Science of Sex: Female Ejaculation

April 28th, 2018

Guess what guys?! I’ve been writing the Science of Sex once a month for over a year. That’s pretty awesome! I am definitely glad to take suggestions like I did with this post. Just leave a comment, and it could become next month’s topic!

science of sex female ejaculation

To be honest, I didn’t really want to write a post about female ejaculation, but this is a request from a friend, so I decided to dip a toe into the water — if that’s what it even is.

Therein really lies the issue with female ejaculation, FE for short. Researchers have yet to prove what exactly is it; although, at least one study have claimed it’s just pee. Whenever a science team makes this claim, however, women are not so happy about it. It’s similar to when reports arise claiming that no G-spot exists.

Let’s start with what we do know:

  • All women are able to squirt a small amount of liquid, prostatic secretion, which contains prostate-specific antigen, that’s created in the Skene’s glands, also known as the paraurethral glands. The fluid is milky and white.
  • Some women are able to ejaculate a larger amount of liquid. It also comes from the urethra but is much greater in volume. This liquid is stored in the bladder before ejaculation.
  • Some women may be able to ejaculate but do not, so the liquid moves backward. This is known as retrograde ejaculation.

Here’s something else we know: FE in porn is often fakes. A woman’s vagina is filled with water, and she pushes it out. It looks good from the camera, but it’s not coming from the urethra.

But let’s back up. There’s one survey that I cannot ignore when talking about female ejaculation. In this survey, researchers used ultrasounds to view bladders. The women used the bathrooms to empty their bladders, and this was verified by the ultrasound. The women began stimulating themselves. After these women had orgasms, researchers collected samples from the liquid. Researchers used the ultrasound to show that the bladder was again empty. Although, we aren’t aware of how long it was between scans.

Some of the liquid contained PSA, but researchers determined there was also urine by looking for urea, creatinine, and uric acid (although, there were no trends between levels measured before, during and after FE). They concluded that squirting prostatic fluid and gushing were two different activities. This was not the first study to come to this conclusion.

However, at least five previous studies have also looked for these chemical markers and found no sign of creatinine in FE.

The one thing that struck me, assuming the newer French study is accurate, was that perhaps any fluid in the bladder would contain trace amounts of the chemicals that scientists tested for in the FE. Could it be not that this means these chemicals are markers of urine but simply markers of fluid that has been contained in the bladder? If that were the case, how would we absolutely define what is urine and what isn’t?

According to Dr. Debby Hebernick, female ejaculate is very diluted urine.
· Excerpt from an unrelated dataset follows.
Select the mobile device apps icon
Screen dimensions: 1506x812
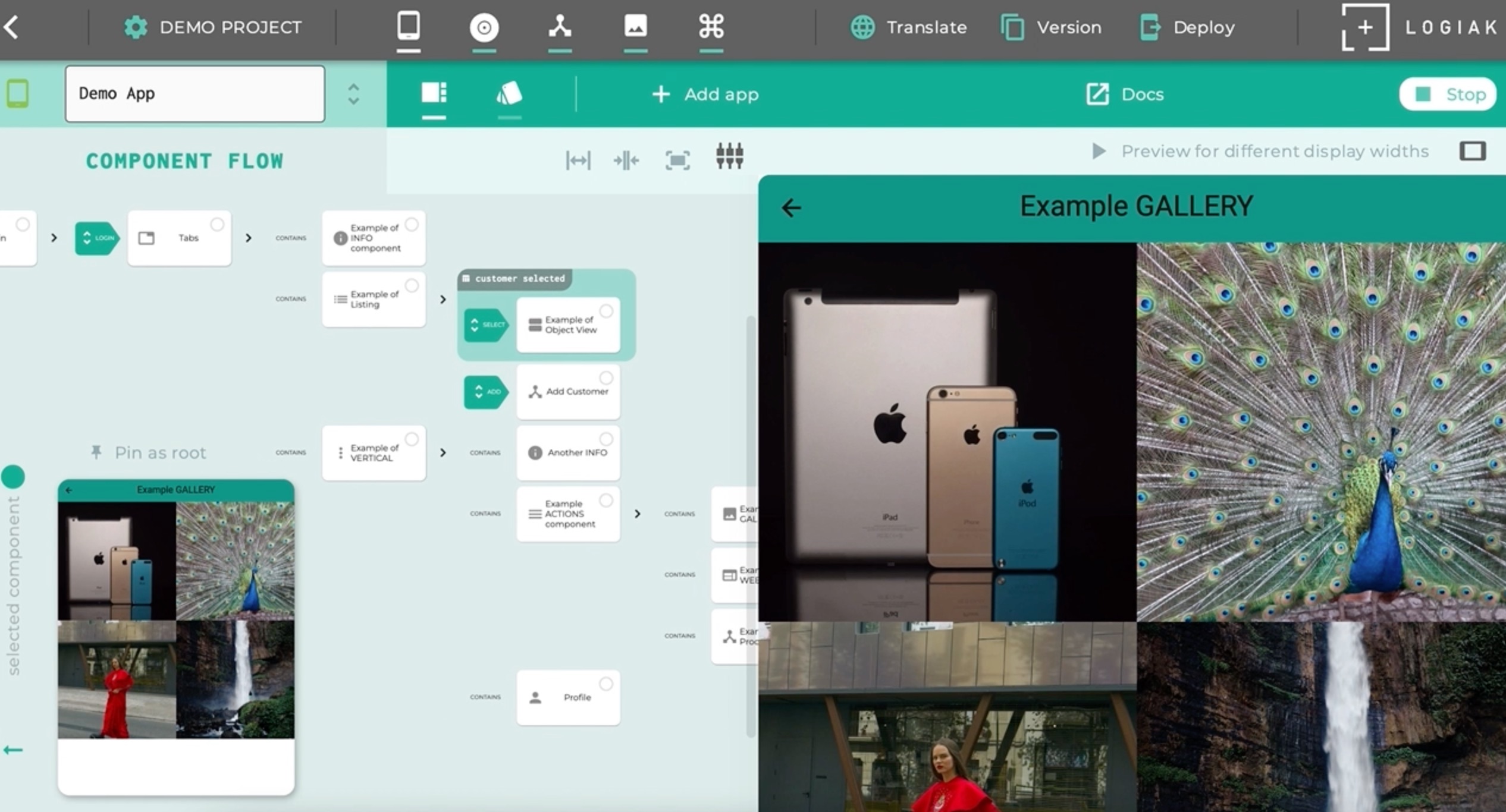pos(409,26)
This is backed up by anecdotal evidence that FE has a different smell/taste from urine. Dr. Grafenberg also described FE as having “no urinary character.”
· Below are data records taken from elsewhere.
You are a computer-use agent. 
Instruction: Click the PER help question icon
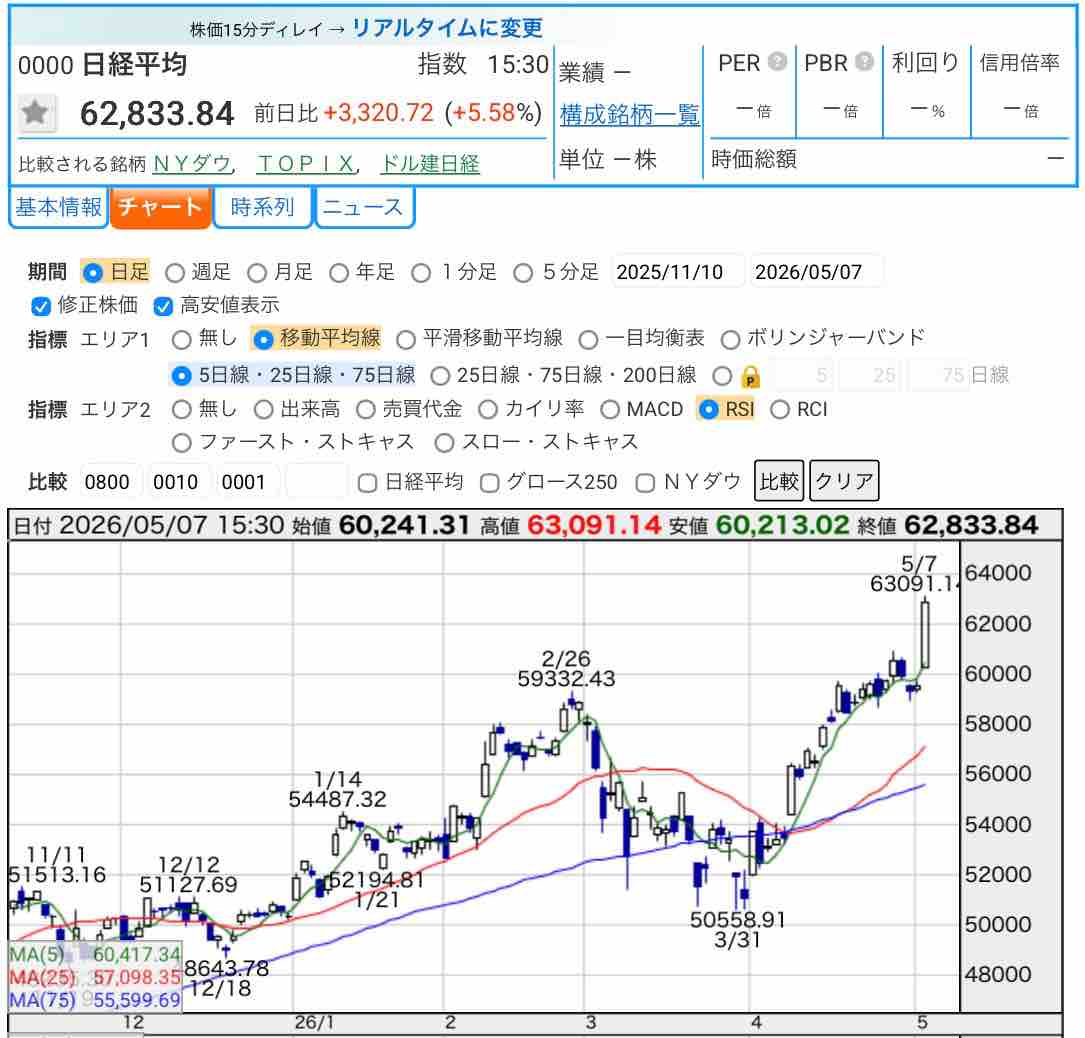[778, 62]

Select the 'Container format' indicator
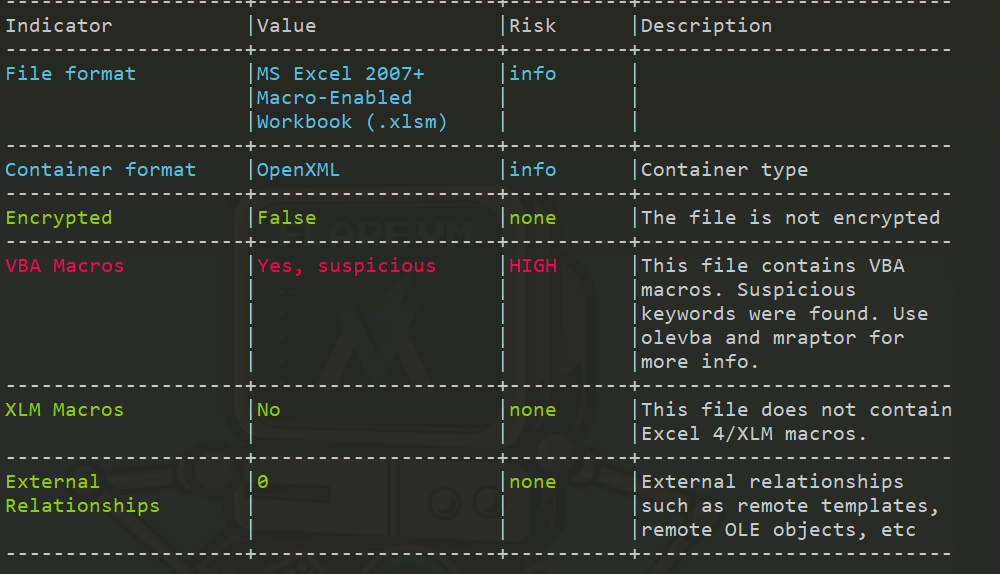(x=100, y=170)
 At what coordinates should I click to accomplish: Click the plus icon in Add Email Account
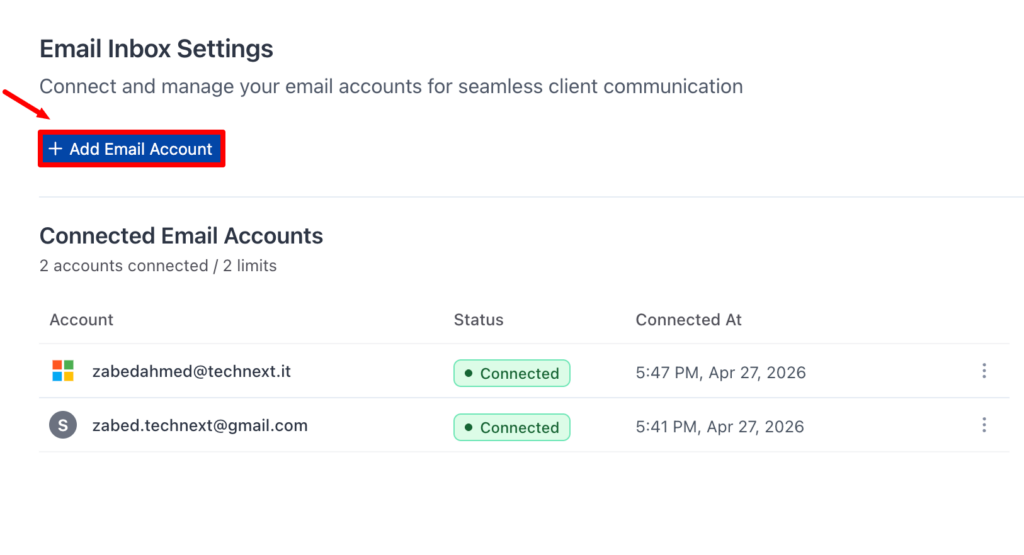tap(55, 149)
I’ve also read from medical professionals that this diluted urine has not been filtered by the kidneys and perhaps could not be due to the volume of fluid.

I don’t know of any studies have that tested the following claim, but it’s worth mentioning. Medications that affect urine do not necessarily affect FE, perhaps because it’s not filtered by the kidneys.

The only thing that remains for sure after the 2015 study is that more research must be done, especially with a control group larger than seven women. And scientists must ask more specific questions than “Does FE contain these chemical markers?”.

Some studies have asked better questions than this one. For example, the writers ponder whether FE might serve an antimicrobial purpose, which could spell good news for people who struggle with UTIs from sex.

Other papers remind us that female ejaculation was readily accepted as a sexual function thousands of years ago, but society seems to have forgotten this a time or two.